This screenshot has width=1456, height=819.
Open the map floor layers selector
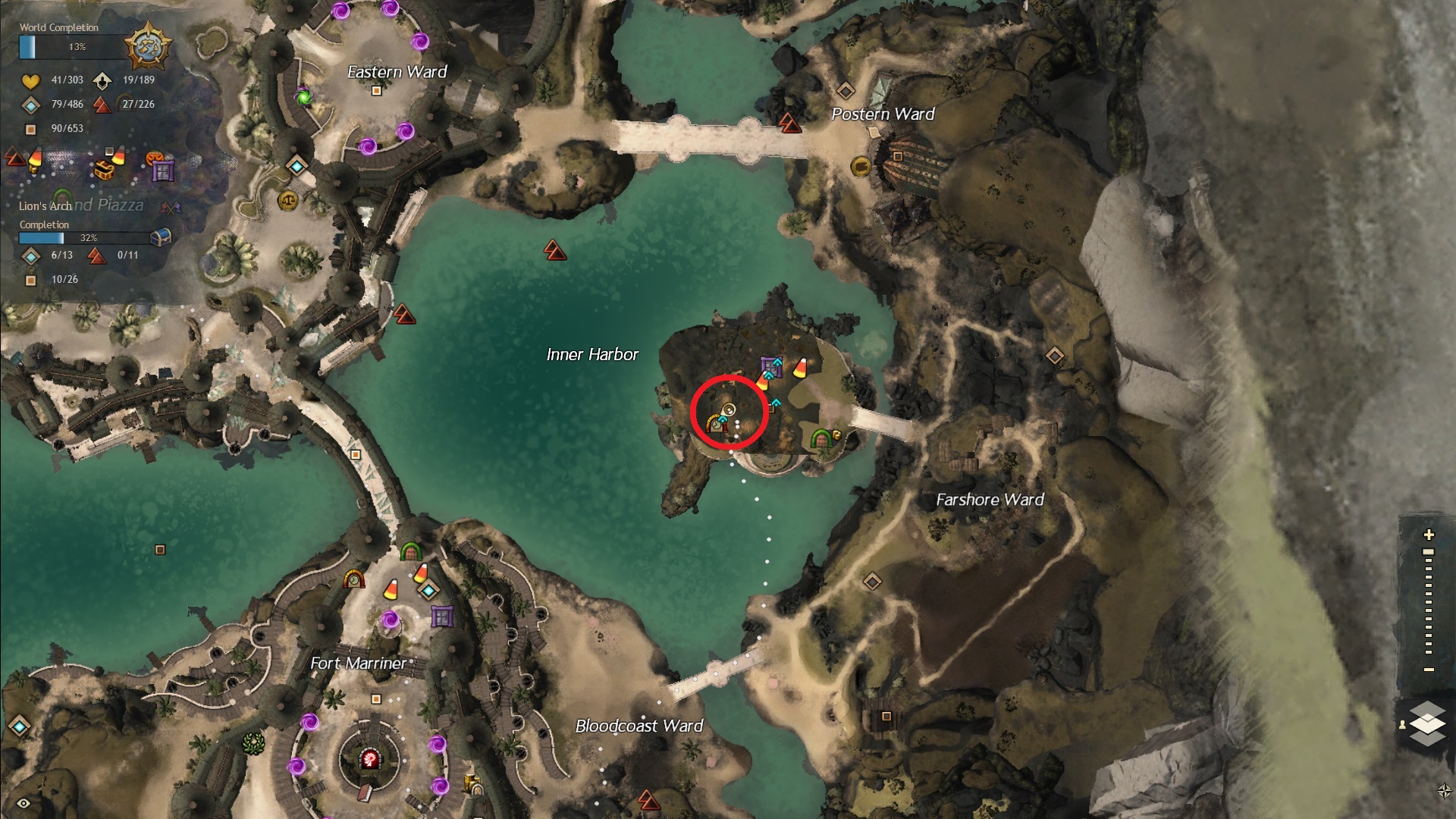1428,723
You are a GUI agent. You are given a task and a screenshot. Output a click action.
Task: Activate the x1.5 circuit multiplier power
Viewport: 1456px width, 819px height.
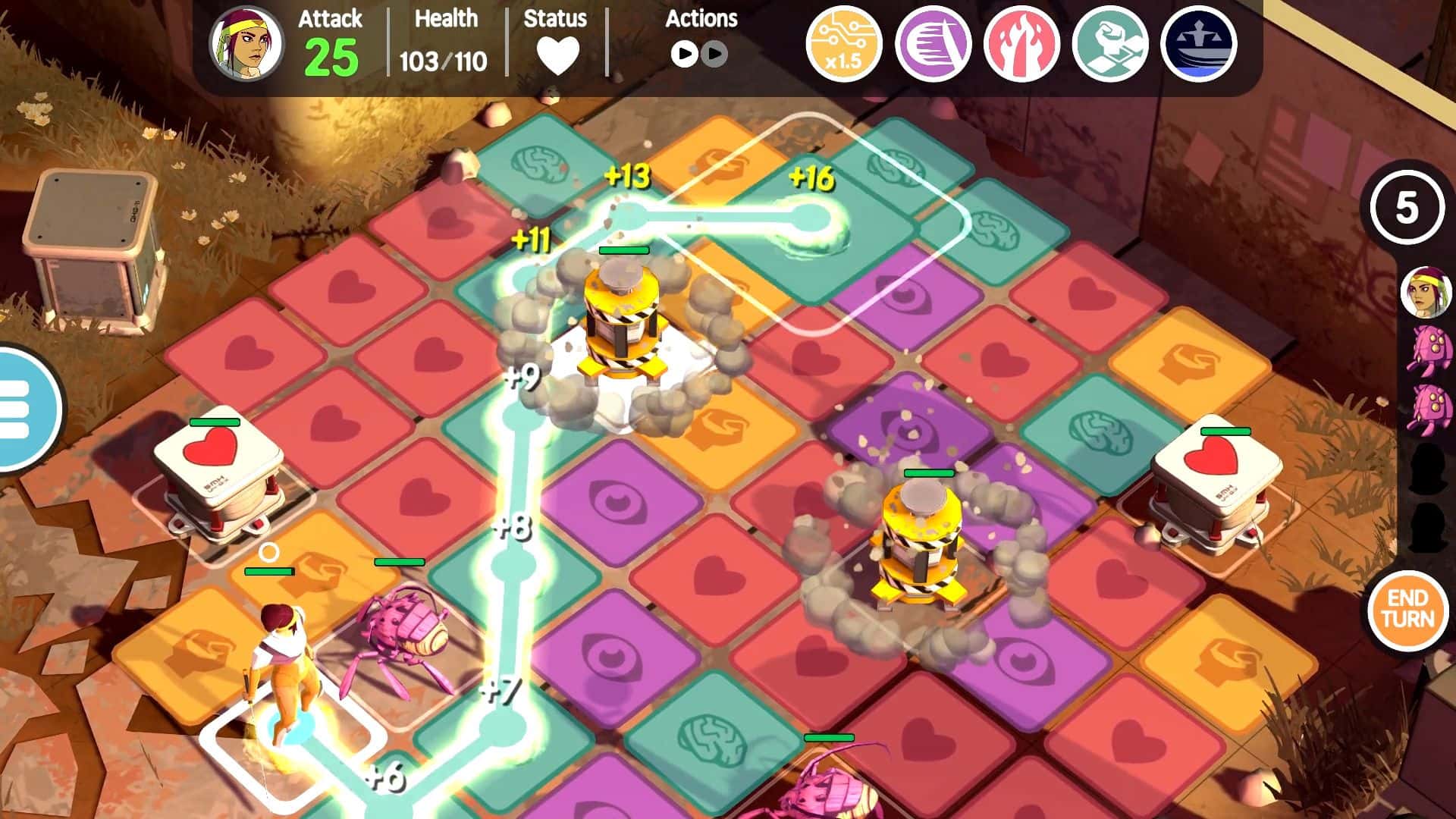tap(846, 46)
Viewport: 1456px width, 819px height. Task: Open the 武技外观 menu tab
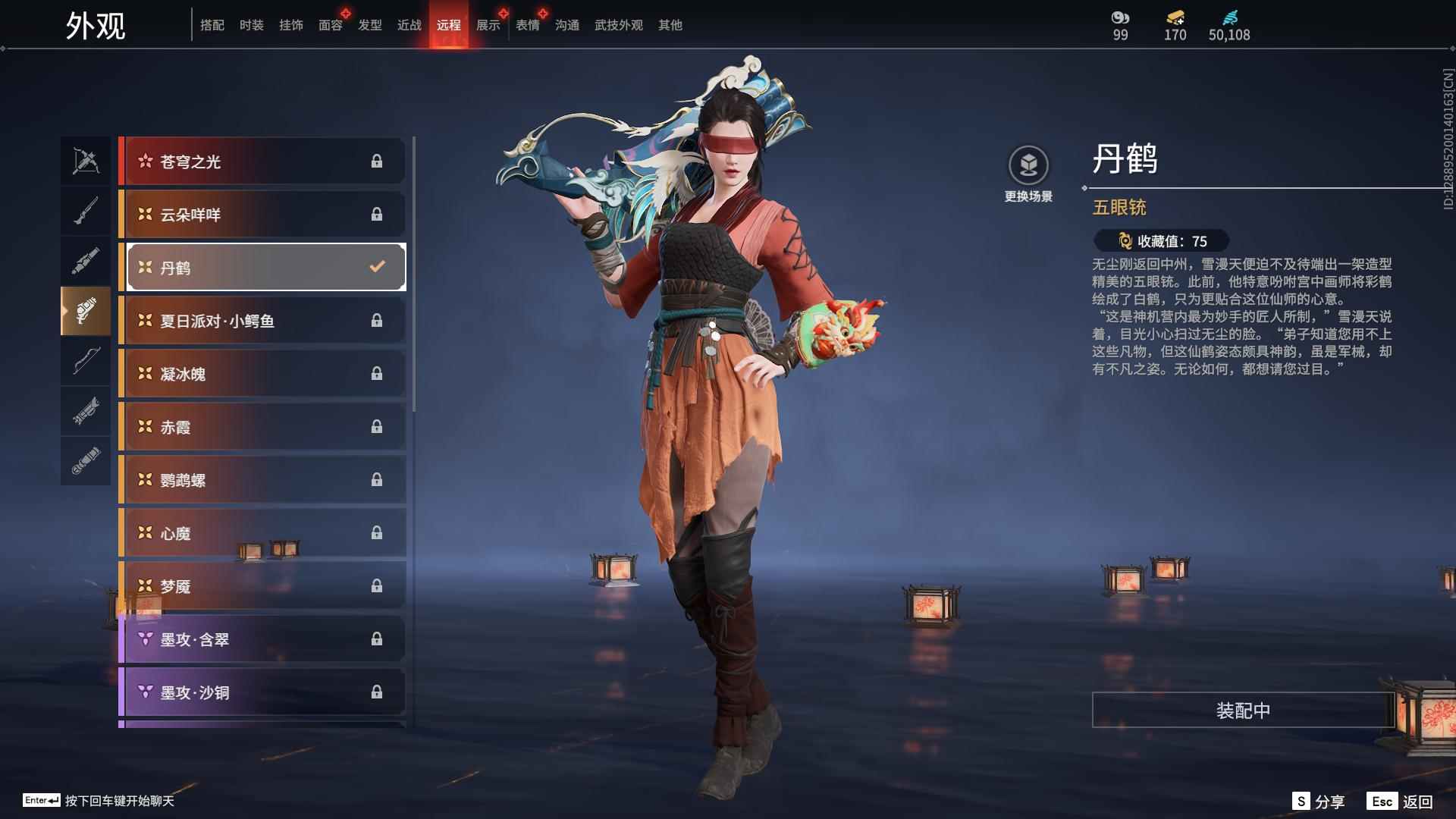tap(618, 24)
◆ ◆ ◆
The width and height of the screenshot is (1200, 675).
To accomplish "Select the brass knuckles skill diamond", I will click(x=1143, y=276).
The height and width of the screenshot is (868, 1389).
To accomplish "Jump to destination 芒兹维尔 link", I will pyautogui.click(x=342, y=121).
◆ ◆ ◆
- Challenge: Change each occurrence of "accomplish" to "complete" in the part of the records that opens with the line containing "The width and" and closes with the line containing "will pyautogui.click(x=342, y=121).". Return only those lines, with nothing else altered.

- Solved exercise:
The width and height of the screenshot is (1200, 675).
To complete "Select the brass knuckles skill diamond", I will click(x=1143, y=276).
The height and width of the screenshot is (868, 1389).
To complete "Jump to destination 芒兹维尔 link", I will pyautogui.click(x=342, y=121).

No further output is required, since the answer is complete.